((

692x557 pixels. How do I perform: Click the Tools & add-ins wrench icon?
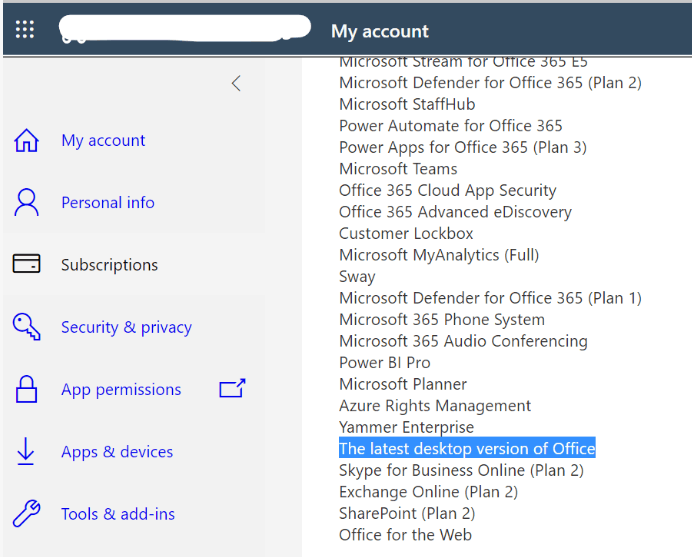pyautogui.click(x=26, y=514)
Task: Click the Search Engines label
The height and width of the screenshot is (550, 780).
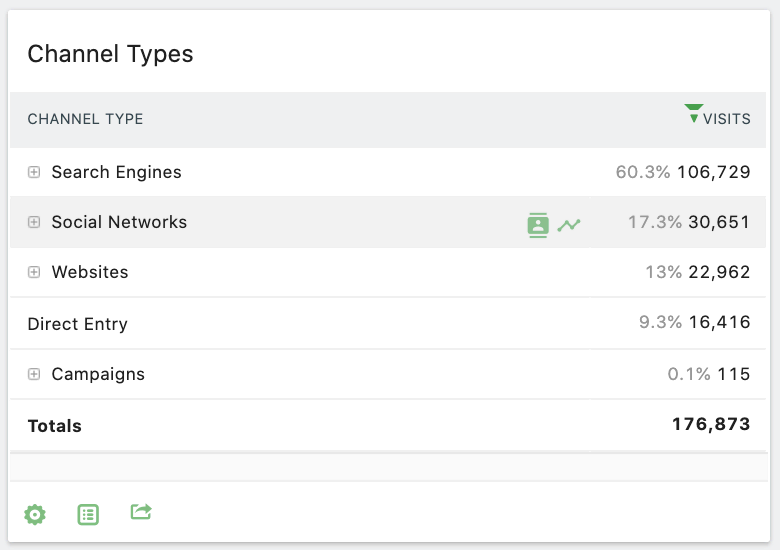Action: (x=116, y=172)
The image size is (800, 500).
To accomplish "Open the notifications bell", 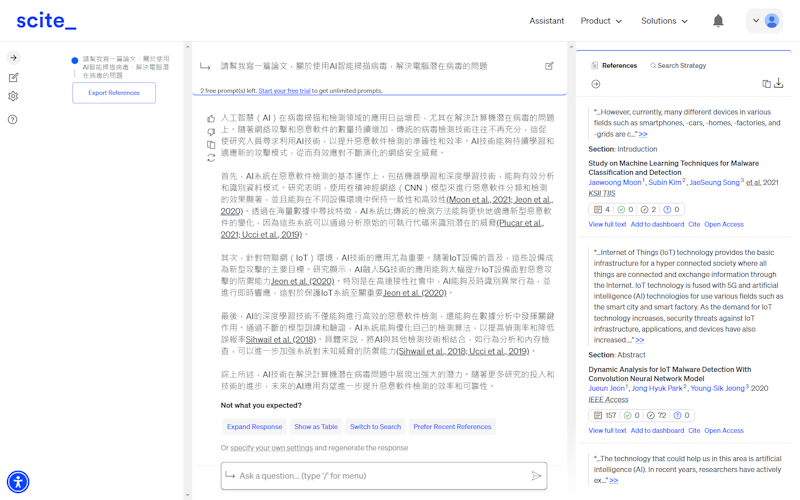I will [718, 21].
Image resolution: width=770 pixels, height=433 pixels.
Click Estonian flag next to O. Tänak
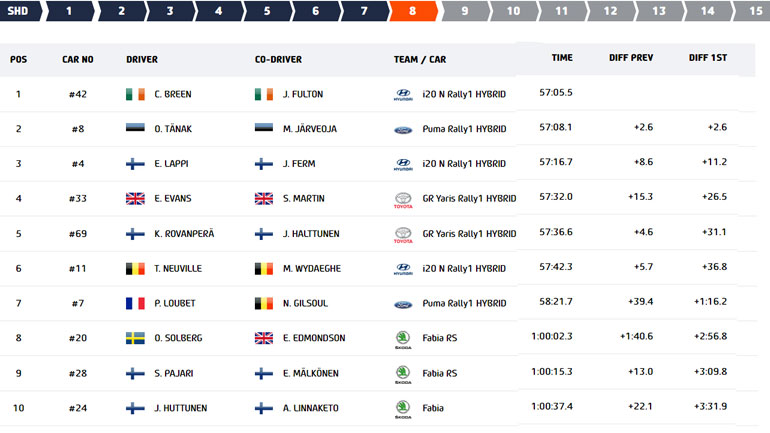(x=135, y=129)
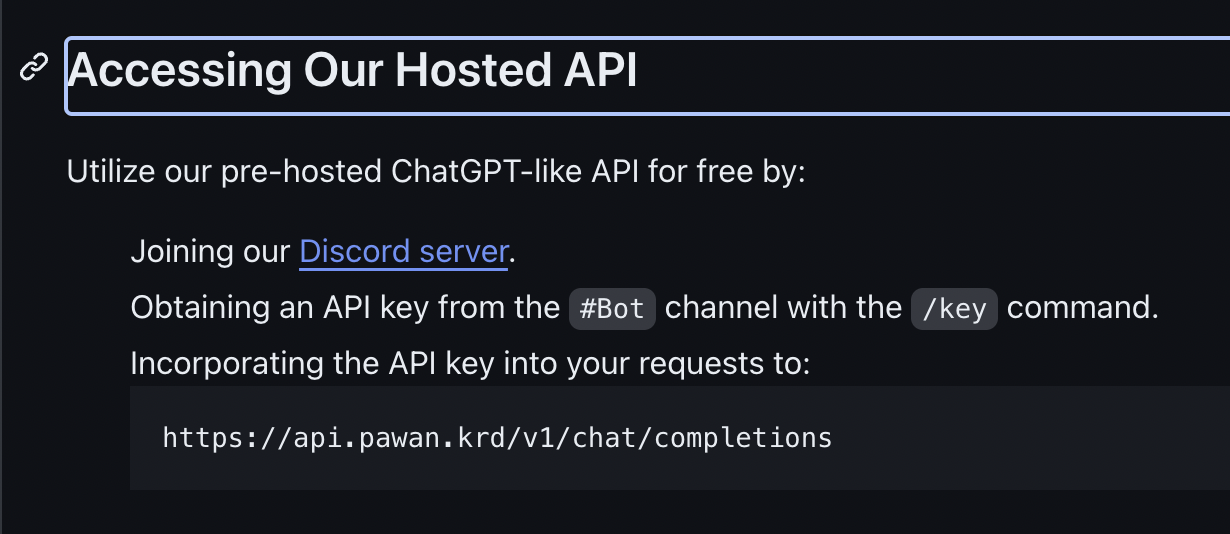Click the /key command code tag

pyautogui.click(x=954, y=308)

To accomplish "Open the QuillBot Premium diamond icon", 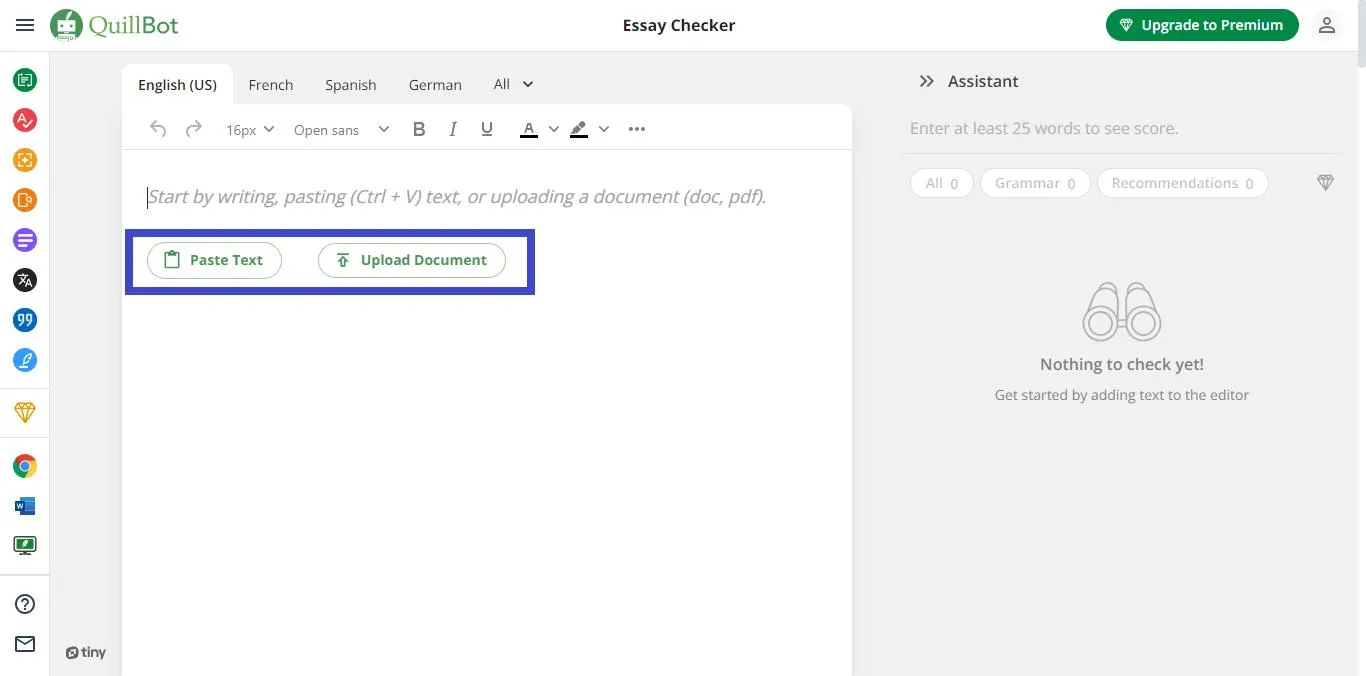I will click(25, 412).
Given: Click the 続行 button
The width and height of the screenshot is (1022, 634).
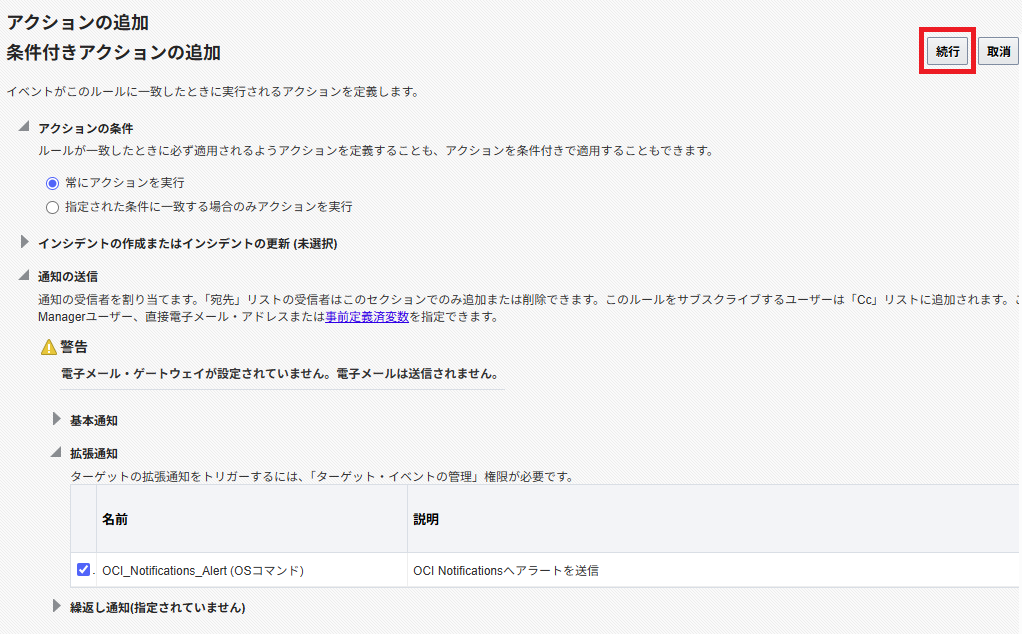Looking at the screenshot, I should tap(947, 51).
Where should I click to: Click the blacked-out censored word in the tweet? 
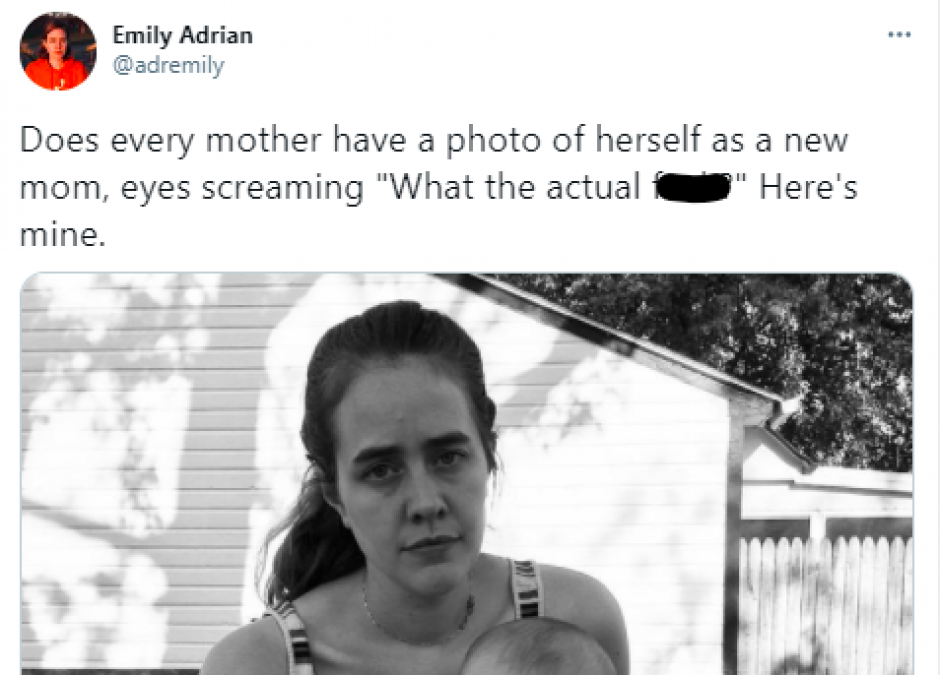click(694, 188)
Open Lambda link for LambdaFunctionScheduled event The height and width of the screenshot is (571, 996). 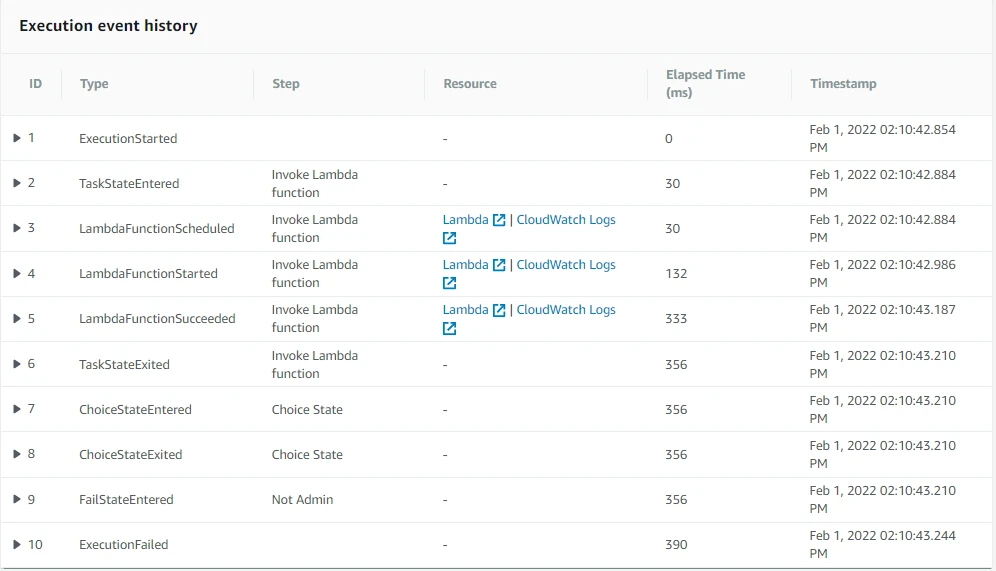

))

## Task to carry out
Will you repeat the material above, but only from the line containing "The width and" through its last line, exactly and without the pictures?

## Answer for this exercise
The width and height of the screenshot is (1022, 634).
Looking at the screenshot, I should tap(947, 51).
Where should I click to: Click the blacked-out censored word in the tweet? 
click(694, 188)
Open Lambda link for LambdaFunctionScheduled event The height and width of the screenshot is (571, 996). 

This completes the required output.